§ **YOUR OBJECTIVE**:
Print, exactly and without pictures, the lines from the one where "Open the action step three-dots menu" appears down to the end of the entries.

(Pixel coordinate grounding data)
'''
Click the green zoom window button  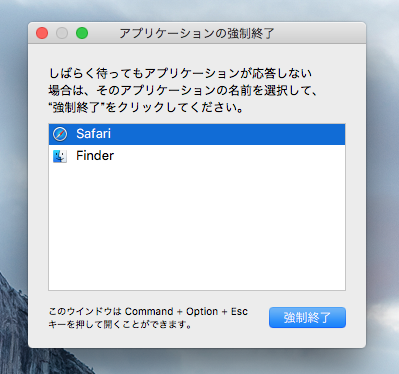82,33
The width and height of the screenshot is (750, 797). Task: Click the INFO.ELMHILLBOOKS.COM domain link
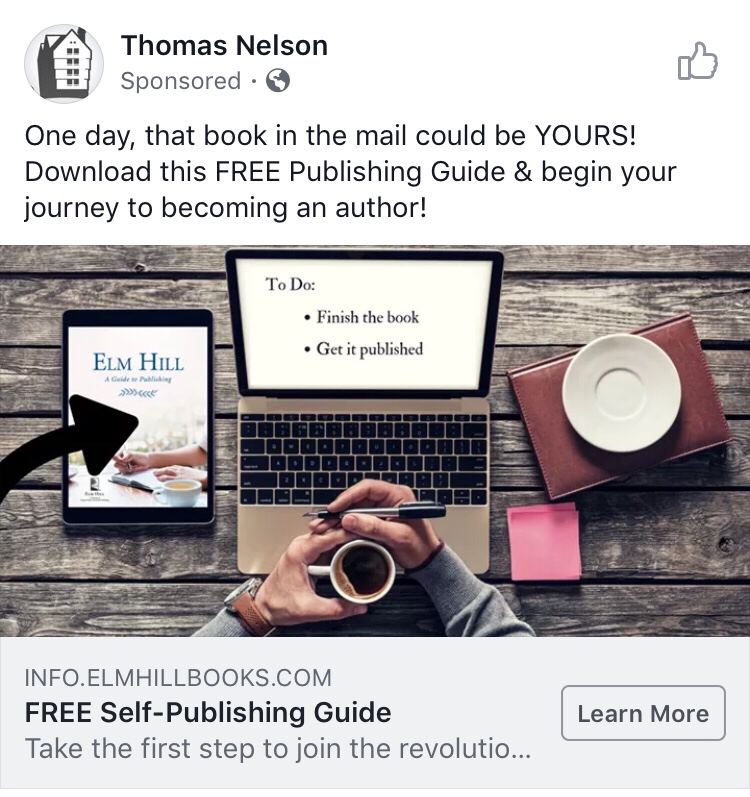click(178, 678)
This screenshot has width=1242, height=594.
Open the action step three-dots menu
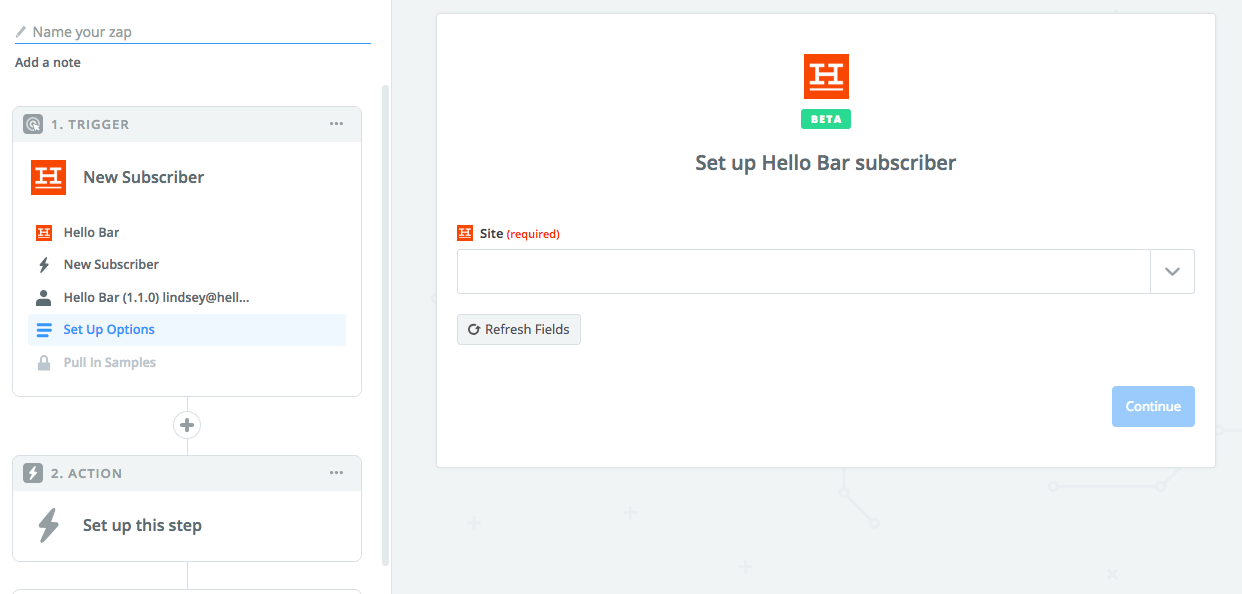(x=337, y=473)
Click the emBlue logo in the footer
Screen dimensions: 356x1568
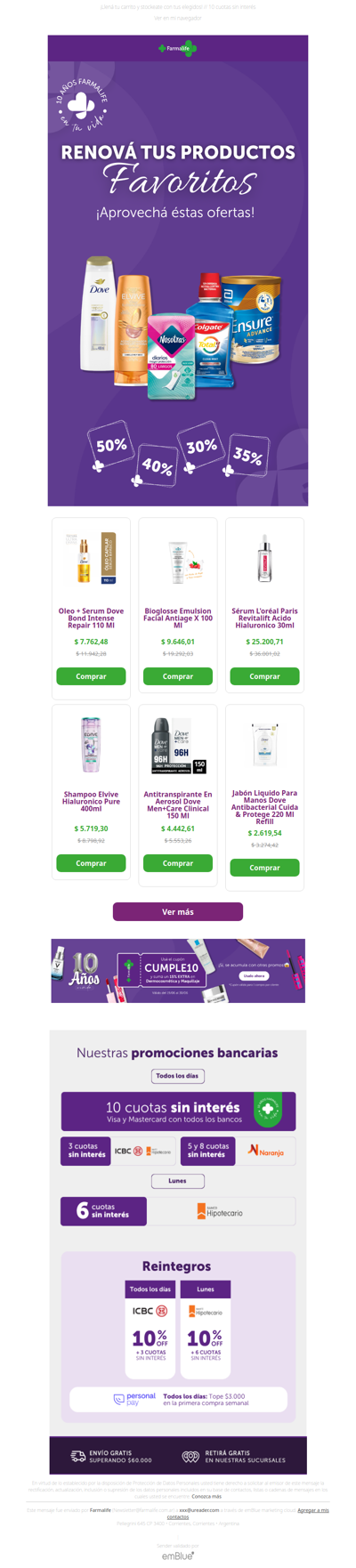(177, 1556)
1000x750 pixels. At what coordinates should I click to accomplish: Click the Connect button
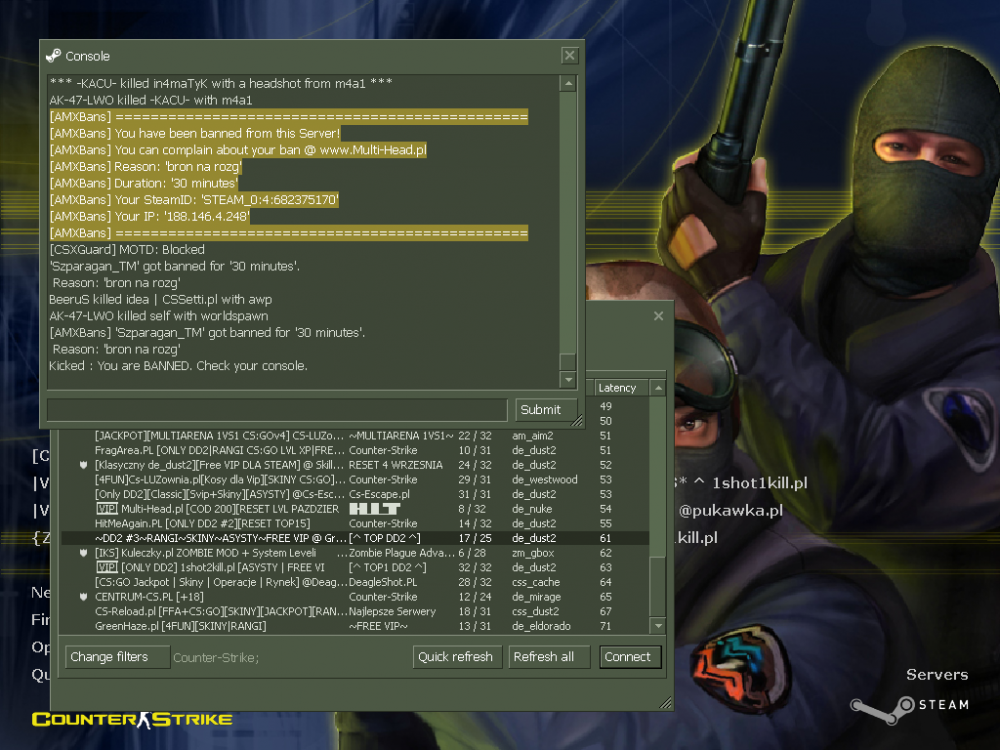[628, 657]

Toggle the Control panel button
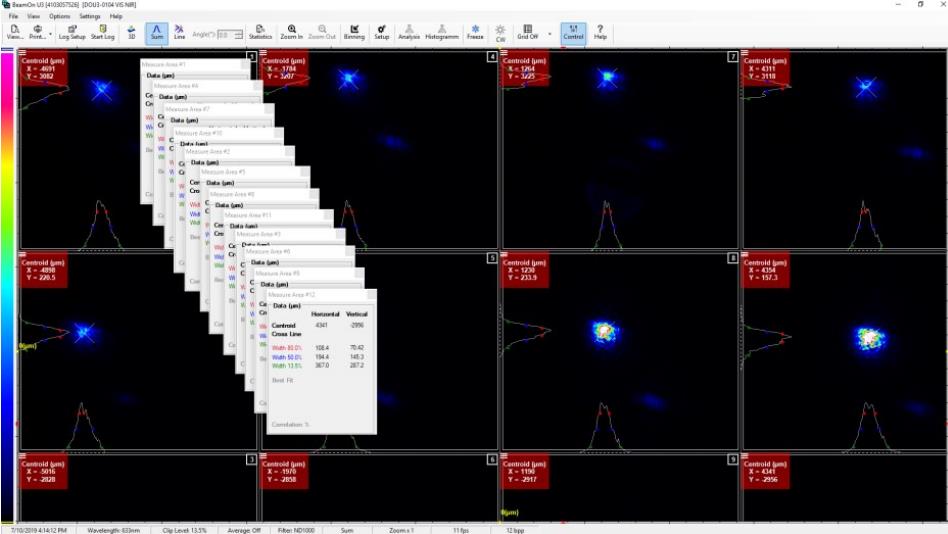pyautogui.click(x=573, y=32)
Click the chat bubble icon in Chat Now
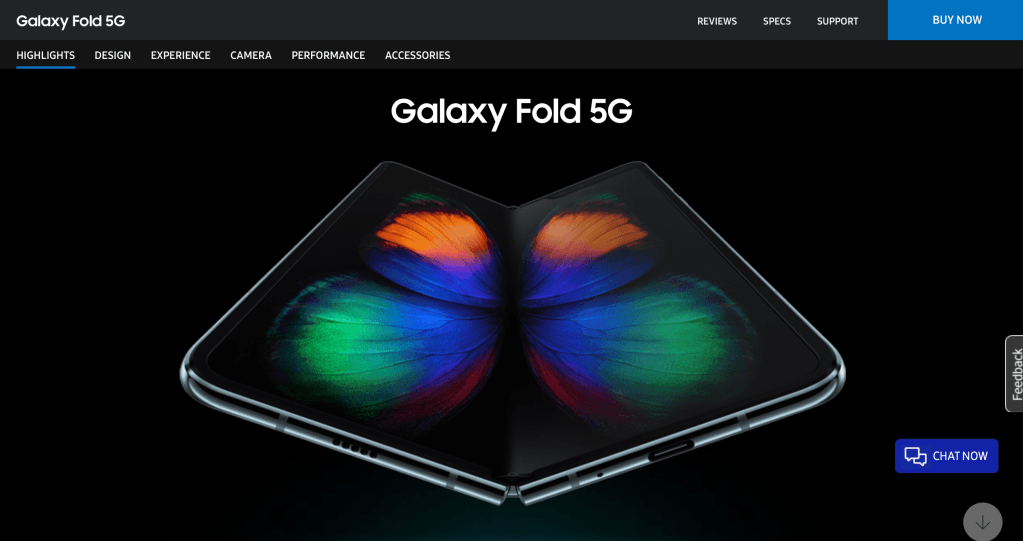 pyautogui.click(x=915, y=456)
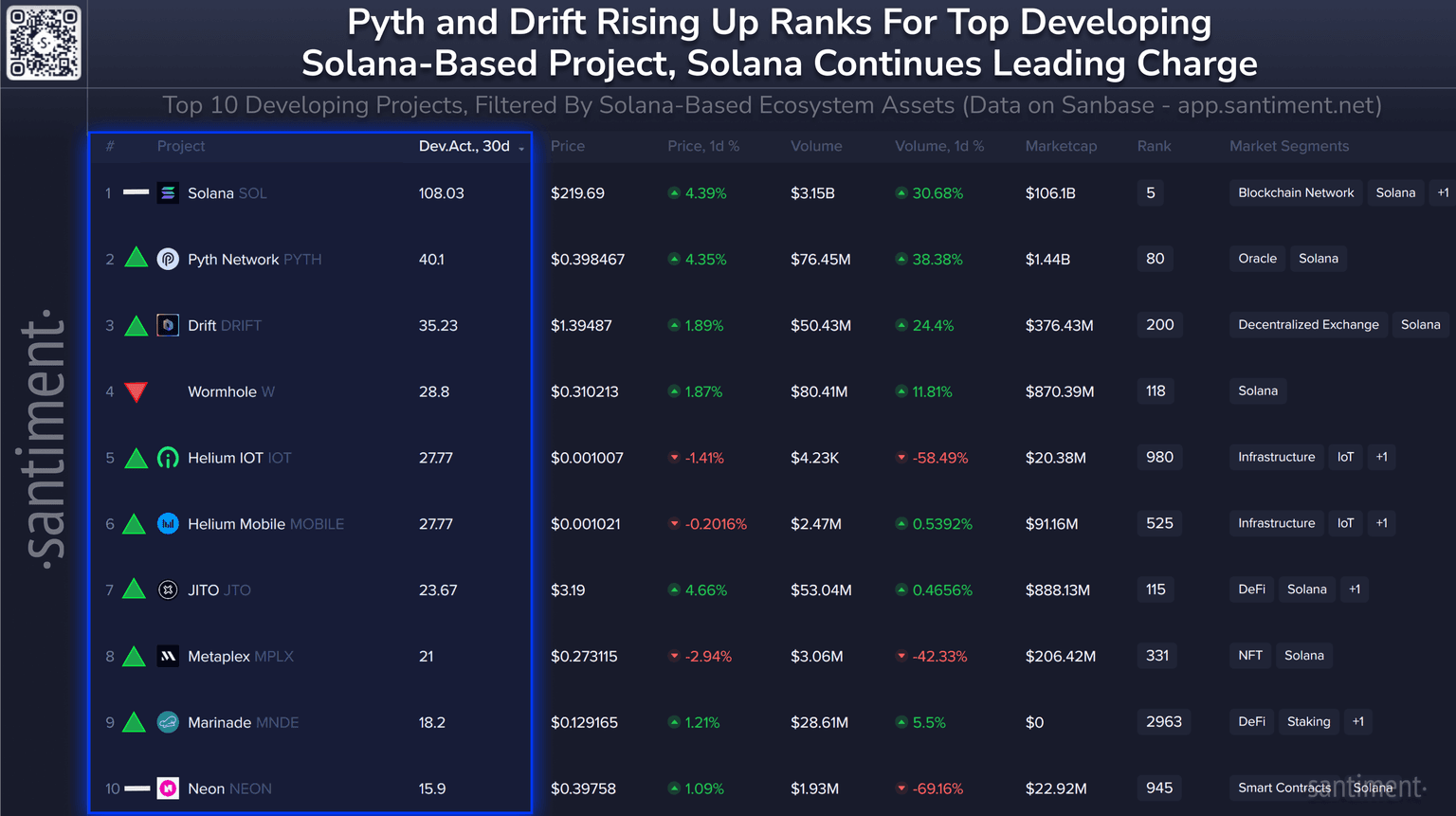Click Wormhole's red down-trend arrow
This screenshot has height=816, width=1456.
click(136, 391)
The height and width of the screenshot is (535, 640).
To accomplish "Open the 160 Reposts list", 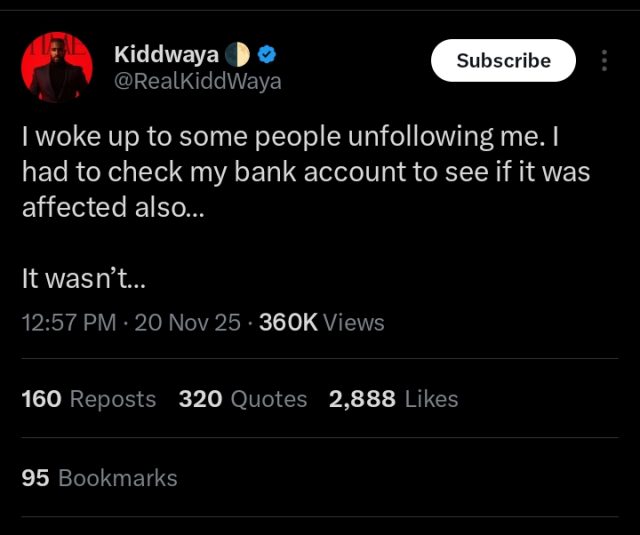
'''
§ **RESPONSE FOR THIS EXERCISE**:
Open the action step three-dots menu
(x=337, y=473)
Click the emBlue logo in the footer
Screen dimensions: 356x1568
(177, 1556)
1000x750 pixels. At what coordinates should I click to accomplish: Click the Connect button
[628, 657]

Toggle the Control panel button
pyautogui.click(x=573, y=32)
Click the chat bubble icon in Chat Now
 pyautogui.click(x=915, y=456)
Click Wormhole's red down-trend arrow
This screenshot has height=816, width=1456.
click(136, 391)
The height and width of the screenshot is (535, 640).
To accomplish "Open the 160 Reposts list", 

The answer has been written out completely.